Escribe de China si quieres un Goncourt

Está la semana muy literaria en esta web, porque si hace unos días hablé del cierre del café-librería pequinés The Bookworm, famoso por sus tertulias literarias, hoy voy a hablar brevemente del Premio Goncourt, que se ha fallado esta misma semana, y de su curiosa «relación» con China. Ahora que estoy viviendo en territorio francoparlante, me llegan más este tipo de noticias.

El Goncourt, seguramente el más prestigioso premio literario en francés, se concede cada año desde 1903 a una novela, por lo que podría compararse con nuestro Premio Planeta español, aunque en el caso del Goncourt no lo concede una editorial para publicarlo ella misma, sino que es decidido por una «miniacademia» de 10 prestigiosos escritores en francés, así que es un poco menos comercial y más intelectual, al menos sobre el papel.

Grandes escritores se han llevado este premio en sus más de 100 años de existencia, aunque fuera de Francia creo que los que más nos sonarán son Marcel Proust, que Lo ganó en 1919, André Malraux (en 1933), Simone de Beauvoir (en 1954) y Marguerite Duras (en 1984). Curiosamente, al menos tres de las cuatro novelas premiadas que les valieron este galardón tienen un importante vínculo con China.
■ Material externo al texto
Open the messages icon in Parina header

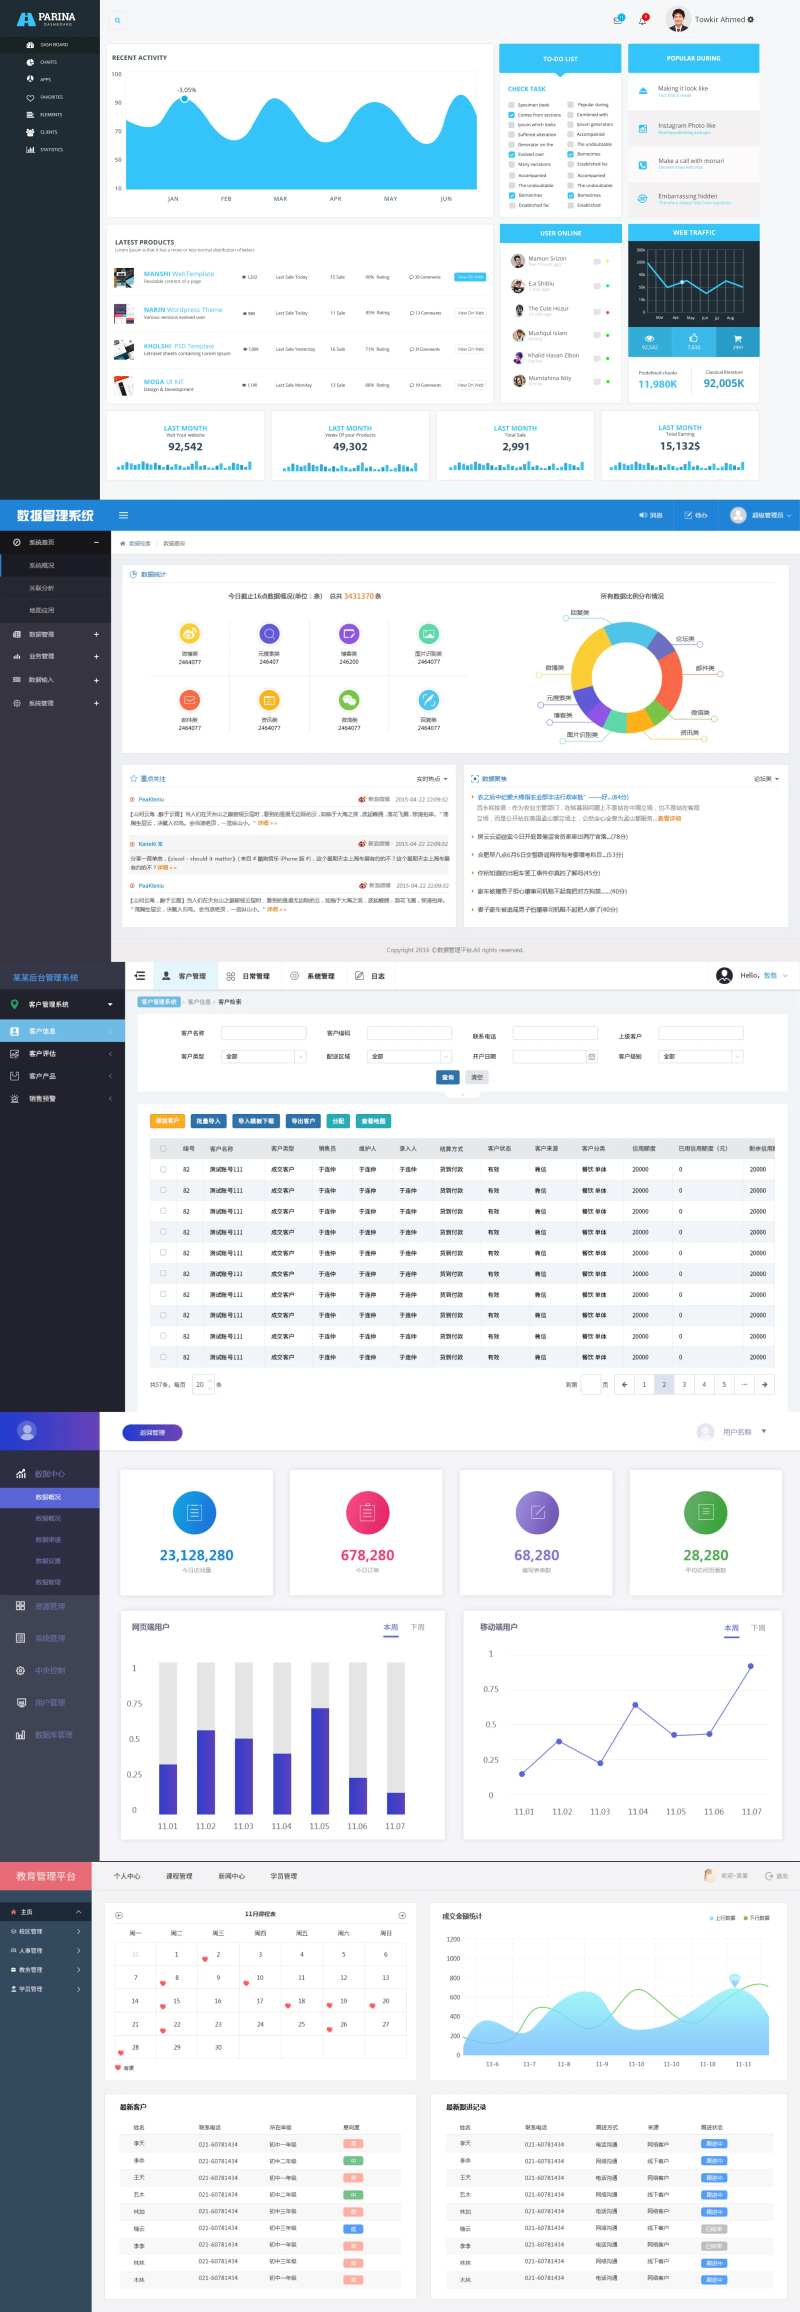click(x=618, y=19)
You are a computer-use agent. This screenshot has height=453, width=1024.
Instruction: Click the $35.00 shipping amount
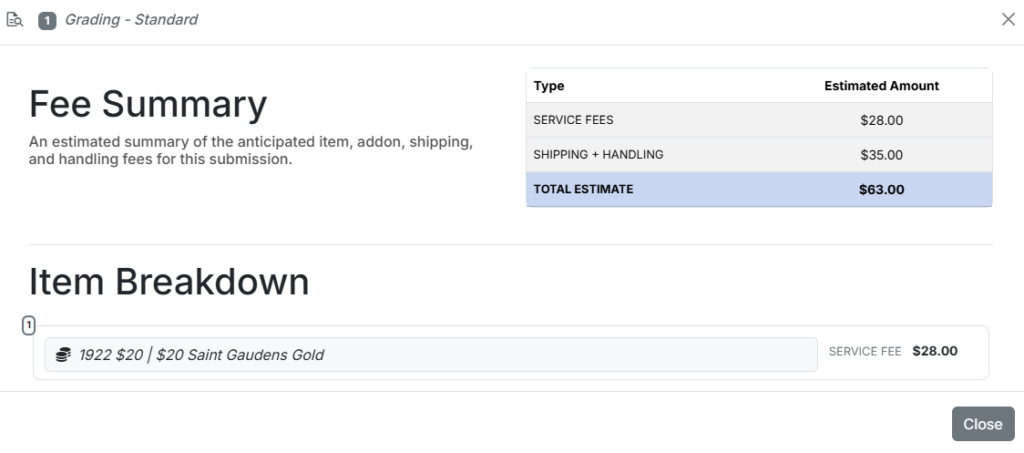pos(882,155)
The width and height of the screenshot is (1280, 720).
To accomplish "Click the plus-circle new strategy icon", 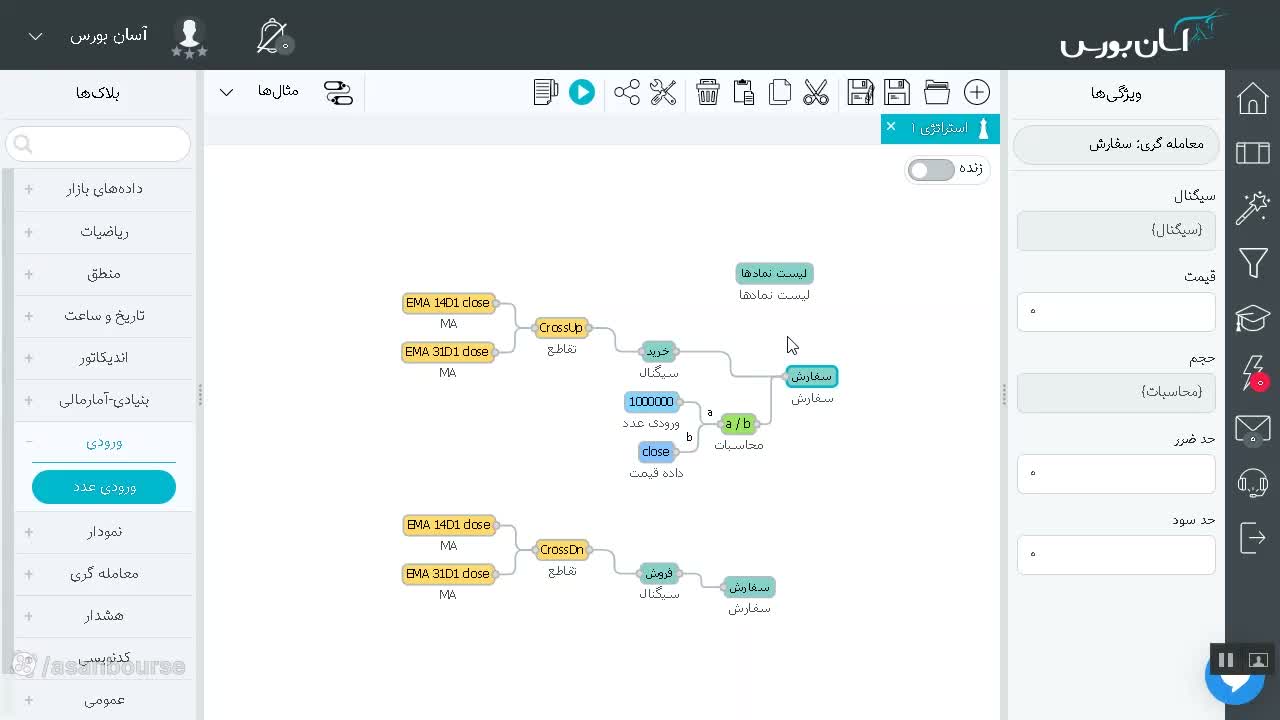I will 977,92.
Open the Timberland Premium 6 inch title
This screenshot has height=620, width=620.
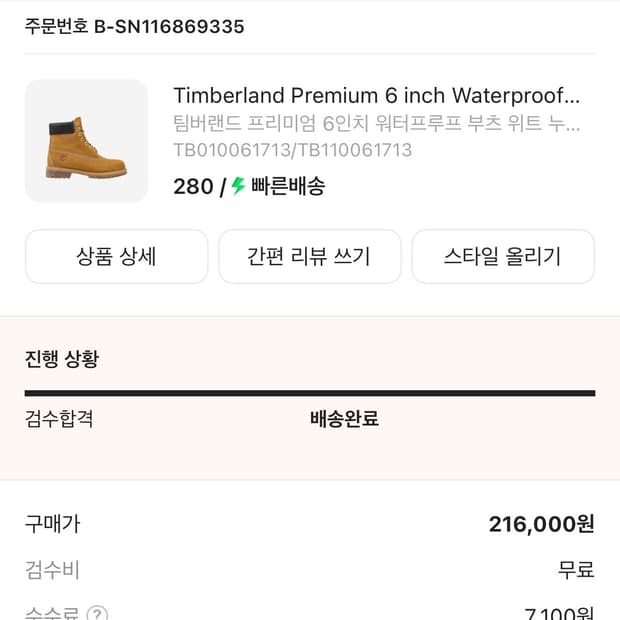(376, 96)
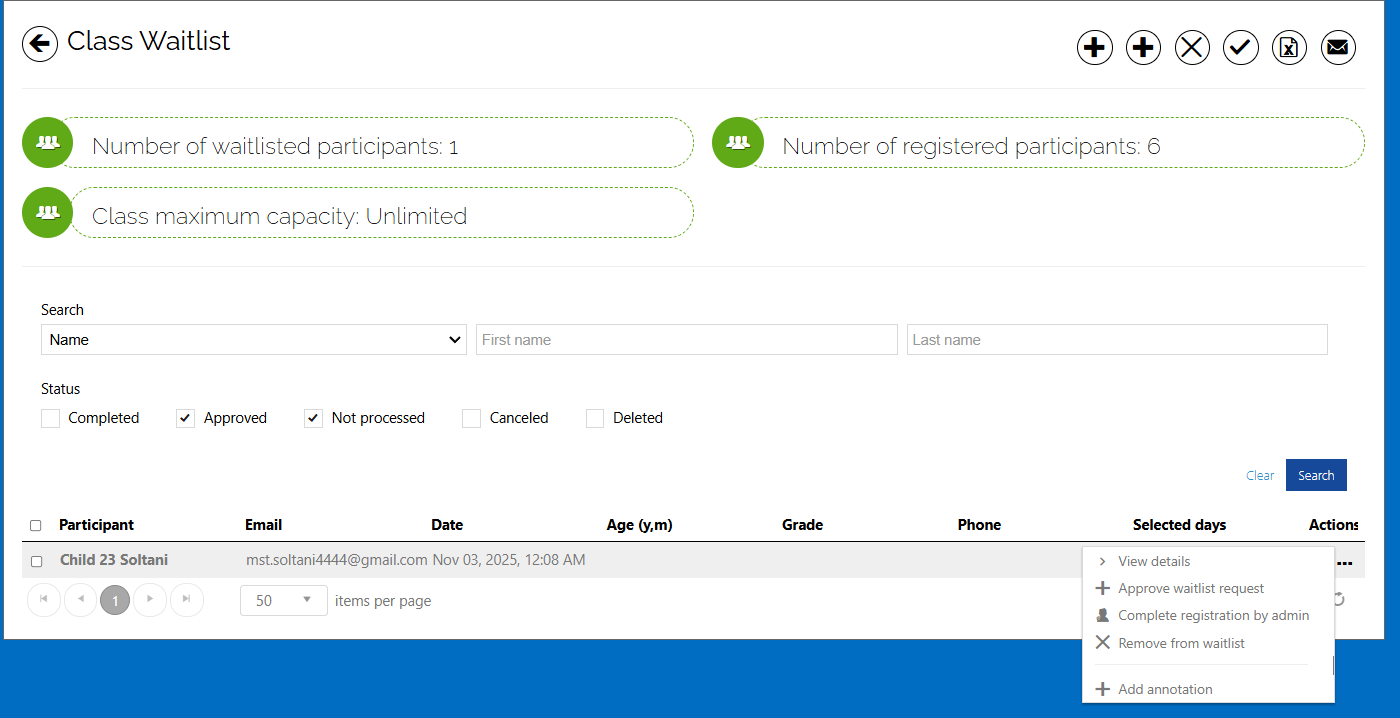1400x718 pixels.
Task: Enable the Completed status checkbox
Action: (x=51, y=418)
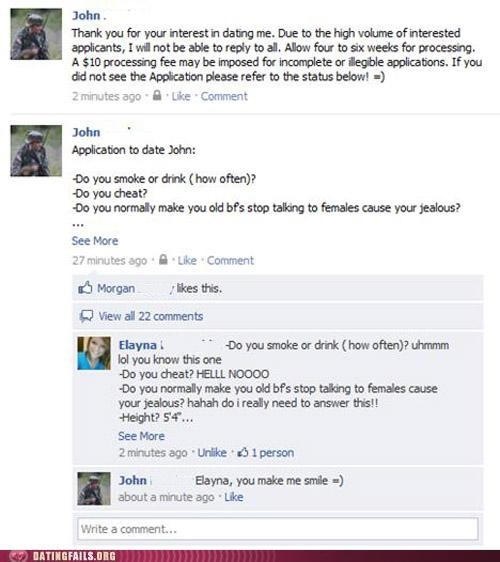Open John's avatar on the application post
Image resolution: width=500 pixels, height=562 pixels.
(36, 151)

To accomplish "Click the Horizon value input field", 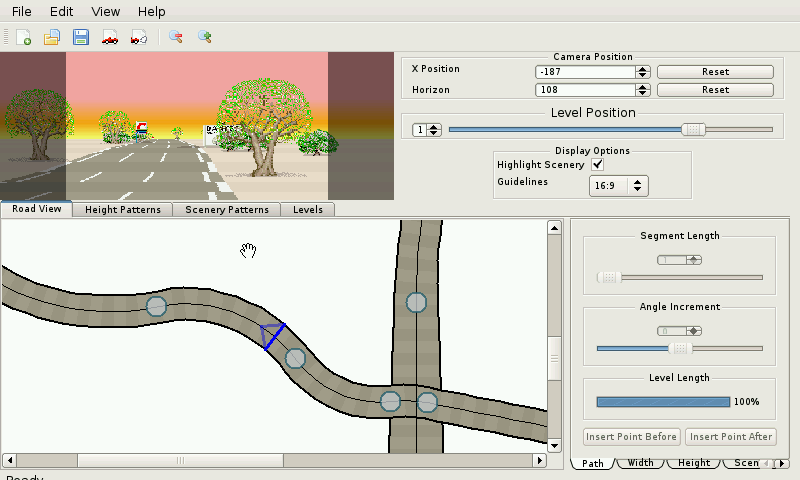I will [x=585, y=90].
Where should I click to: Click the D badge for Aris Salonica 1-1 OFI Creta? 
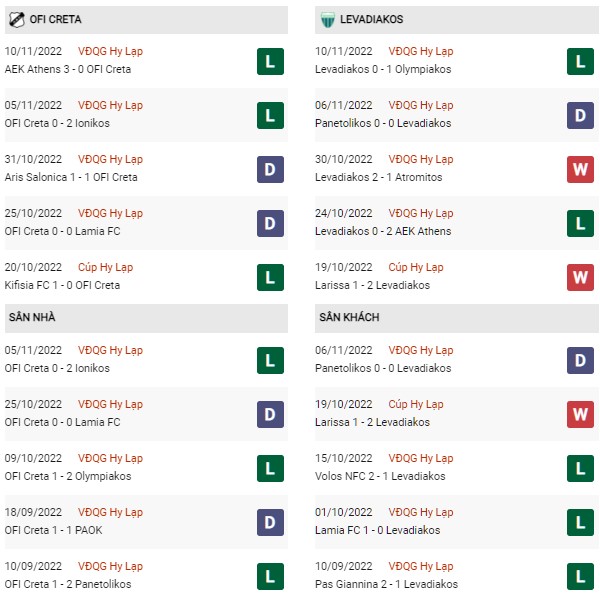270,169
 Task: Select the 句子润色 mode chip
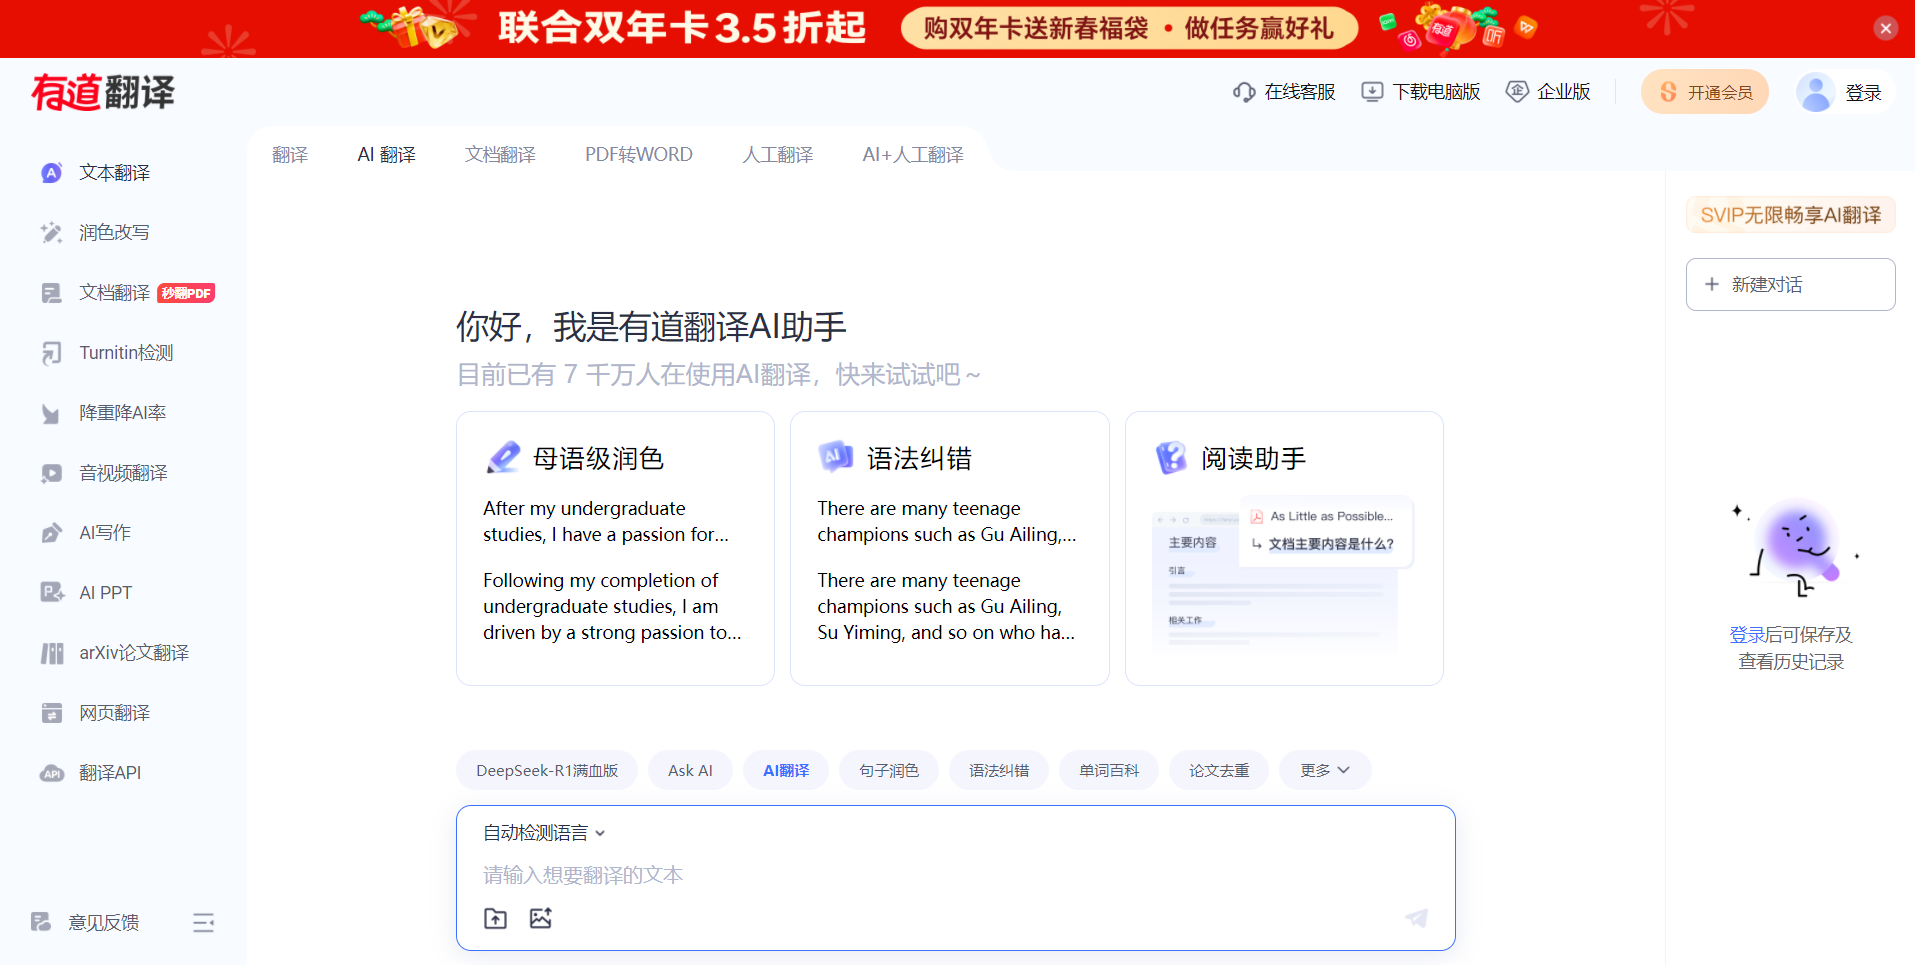point(889,770)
El ejemplo más claro es La condición humana, el libro por el que Malraux consiguió el Goncourt de 1933, y que está ambientado en los sangrientos días de las purgas de Chiang Kai-shek contra los comunistas en el Shanghai de 1927. Intenté leerlo sin éxito, su prosa es complicadilla.

Por su parte, Duras ganó en 1984 con la novela El amante, que cuenta la historia de amor entre una adolescente y un comerciante chino bastante más mayor que ella en la Indochina francesa de antes de la Segunda Guerra Mundial. Yo no lo he leído, pero lo regalé hace muchos años con torpes intenciones románticas (además la versión original en francés). También he visto la muy decente adaptación al cine de la novela, dirigida por Jean-Jacques Annaud y con el hongkonés Tony Leung en el papel de novio.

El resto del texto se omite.